> [BRIEF] Every record that follows should be written out word for word; the pictures stay out.

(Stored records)

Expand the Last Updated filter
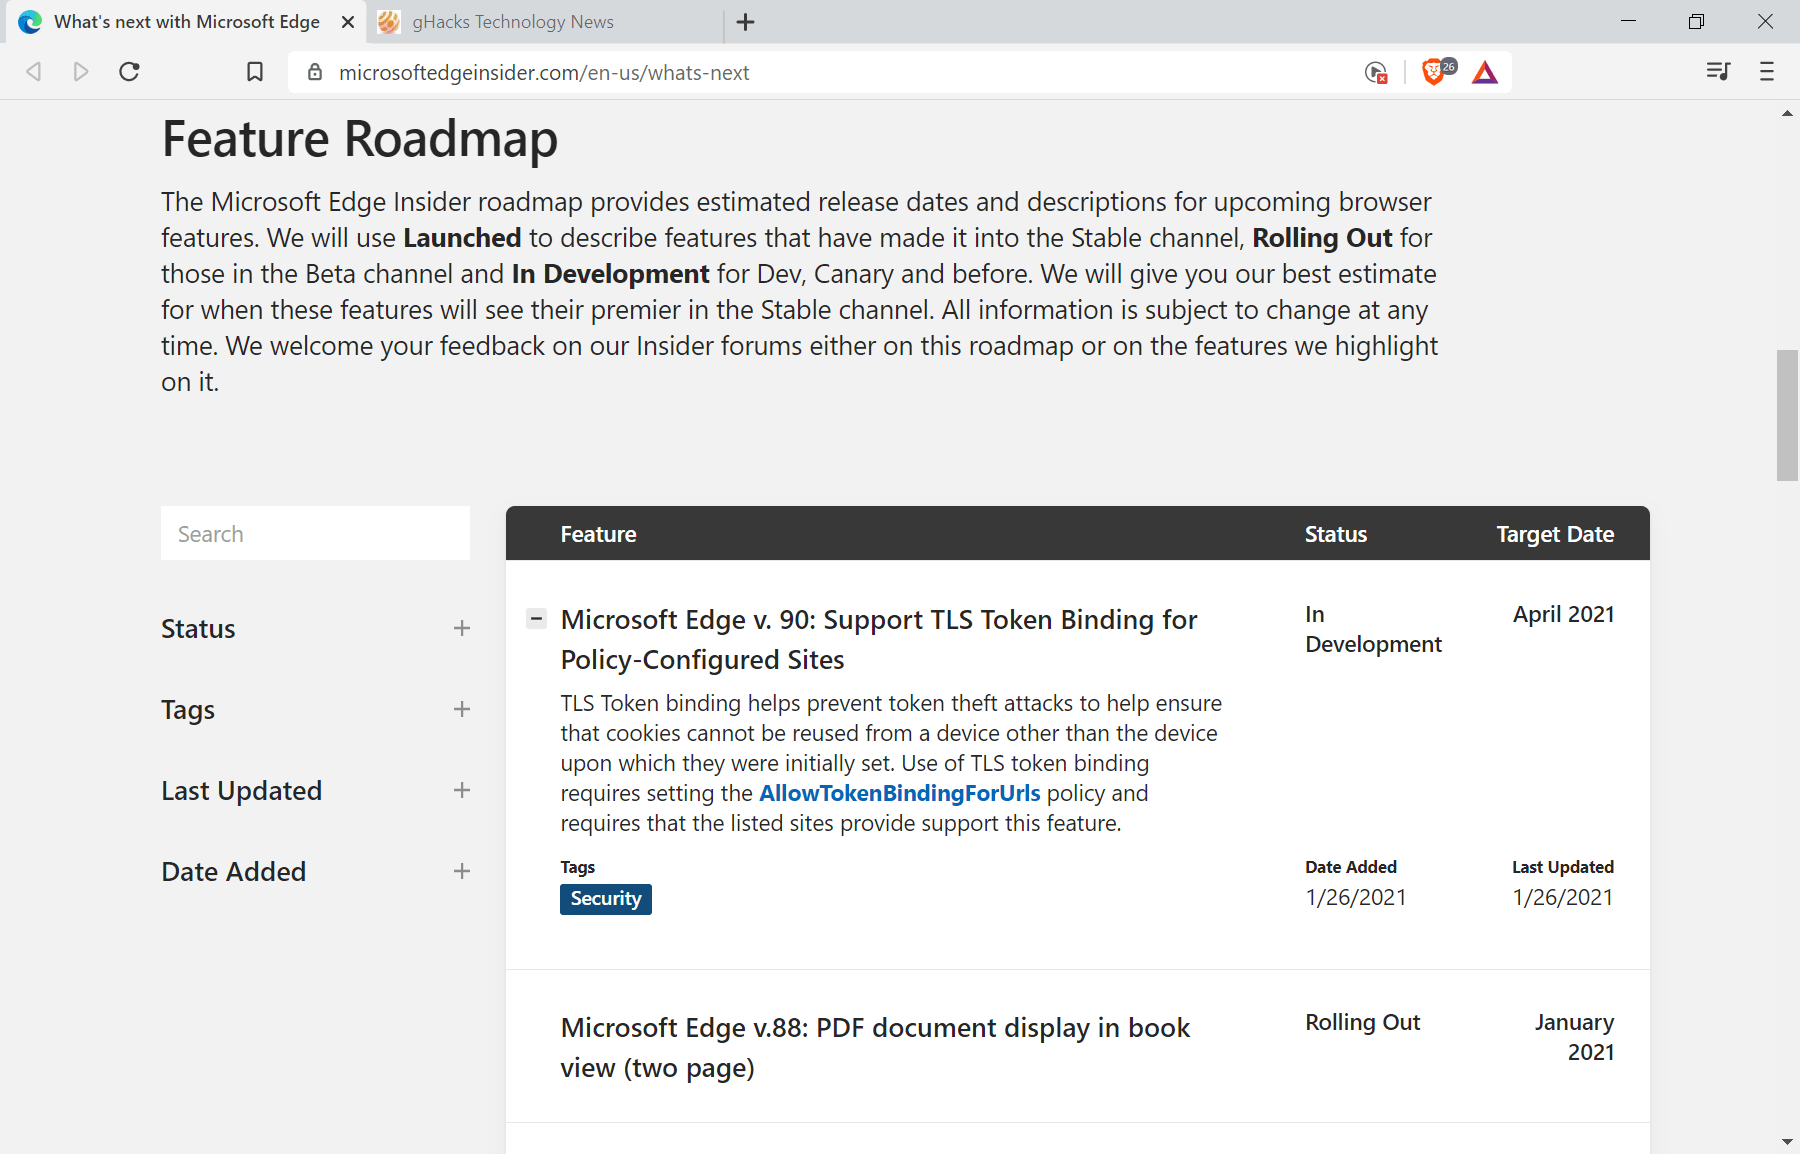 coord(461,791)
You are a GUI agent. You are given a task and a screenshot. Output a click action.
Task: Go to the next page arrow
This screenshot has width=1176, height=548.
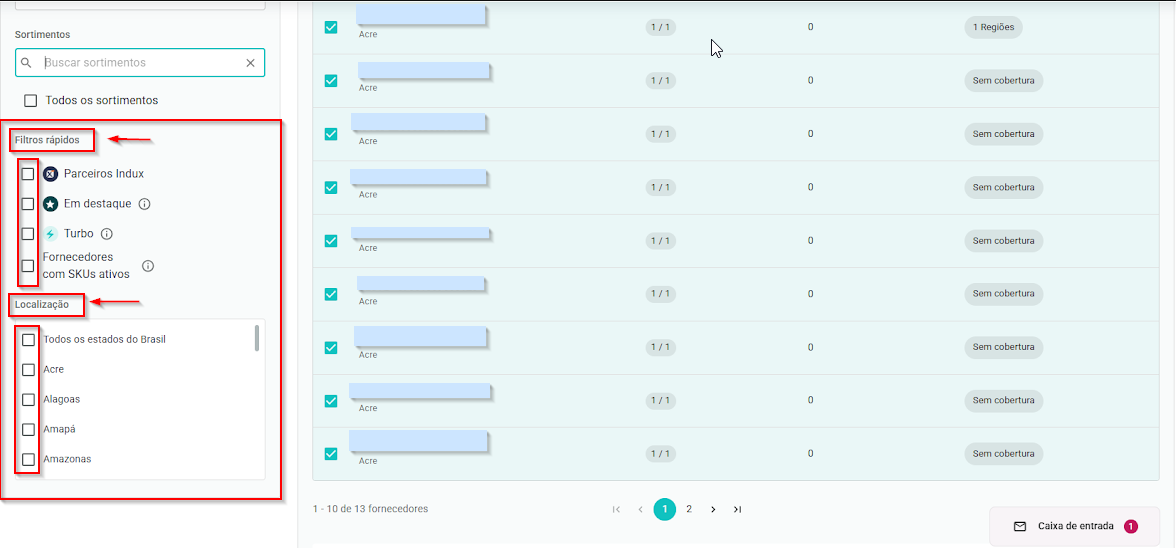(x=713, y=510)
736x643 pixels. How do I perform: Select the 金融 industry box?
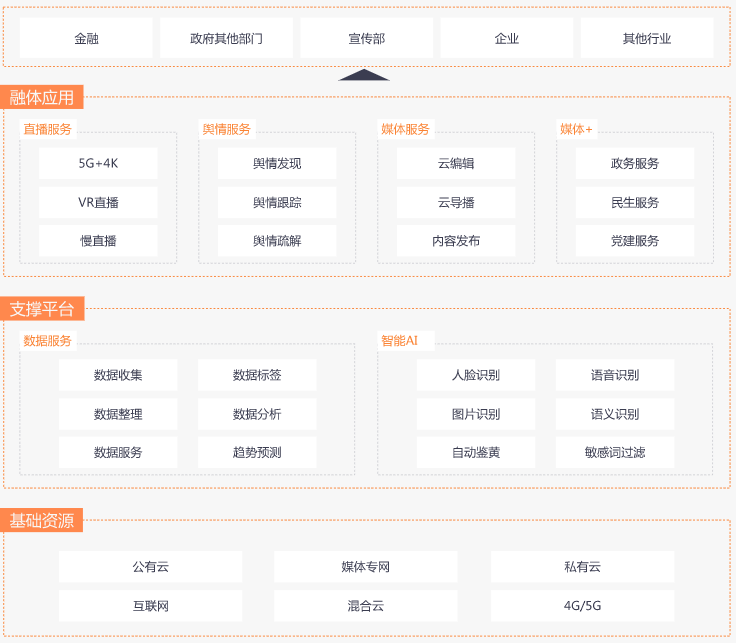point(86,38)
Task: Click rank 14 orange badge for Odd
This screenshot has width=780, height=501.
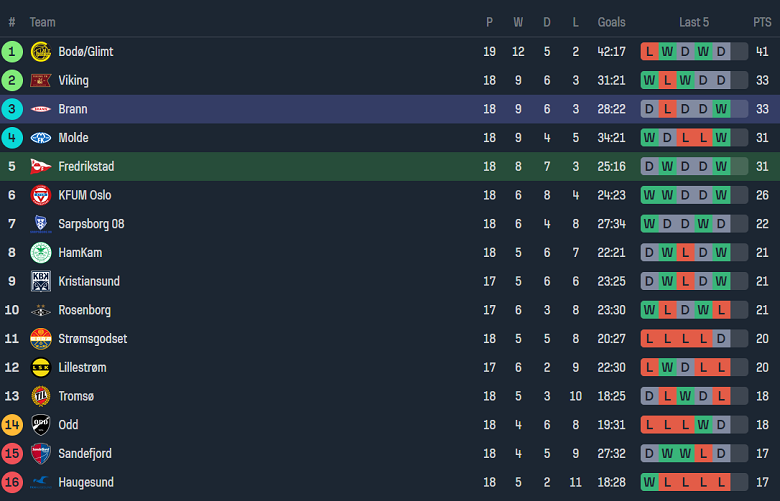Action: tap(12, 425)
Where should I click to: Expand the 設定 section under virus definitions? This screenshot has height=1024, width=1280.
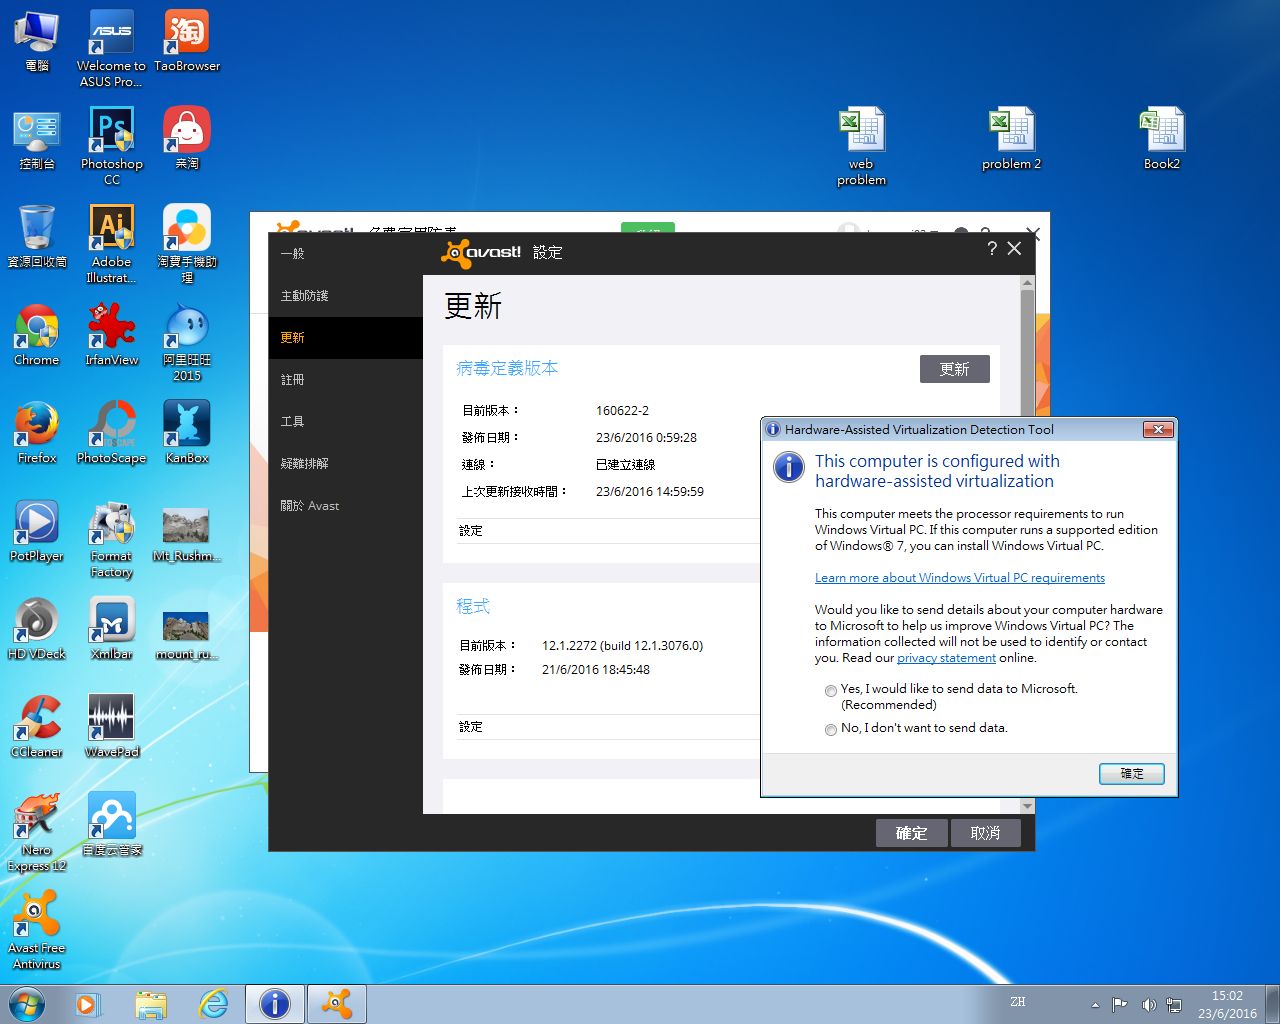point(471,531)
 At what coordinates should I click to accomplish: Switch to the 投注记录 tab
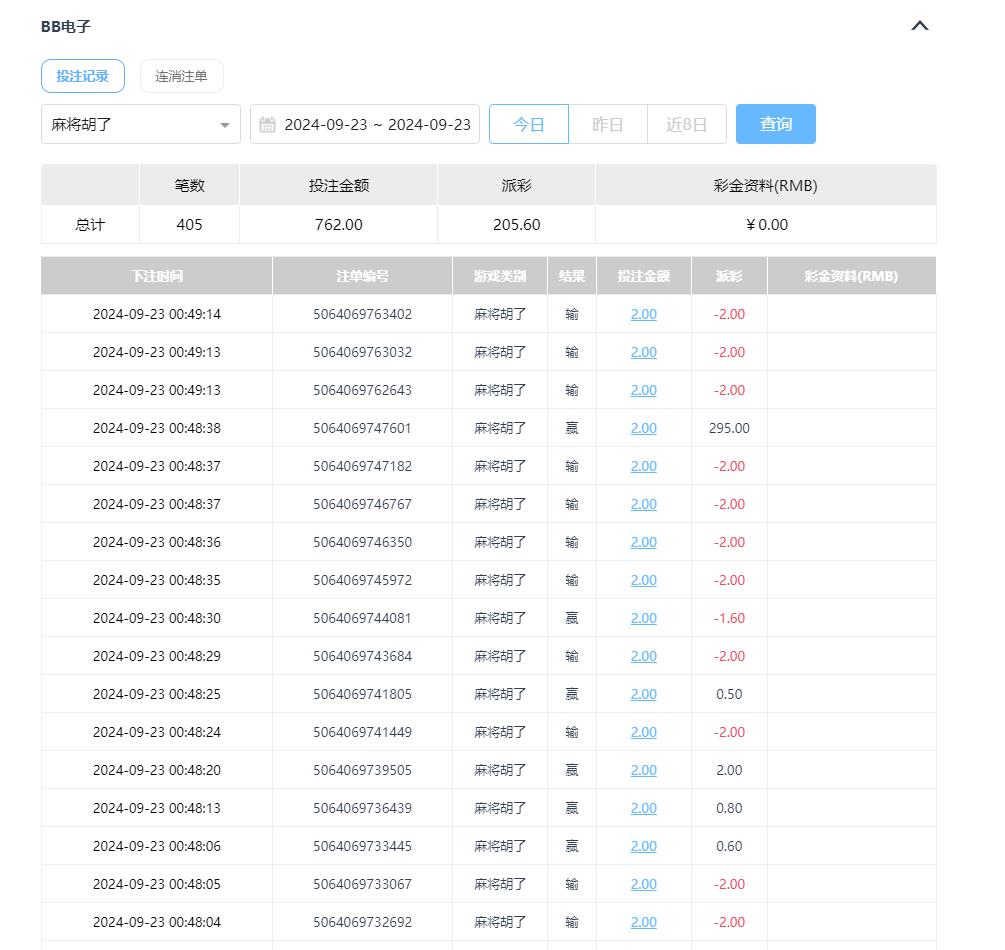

> [WRITTEN SOLUTION]
Expand the Last Updated filter
 coord(461,791)
You are a GUI agent. You are given a task and a screenshot. Output a click action.
Task: Go to the next page arrow
This screenshot has width=1176, height=548.
(x=713, y=510)
736x643 pixels. How do I perform: Select the 金融 industry box?
point(86,38)
Task: Click rank 14 orange badge for Odd
This screenshot has width=780, height=501.
Action: tap(12, 425)
Where should I click to: Expand the 設定 section under virus definitions? This screenshot has height=1024, width=1280.
point(471,531)
 At what coordinates should I click to accomplish: Switch to the 投注记录 tab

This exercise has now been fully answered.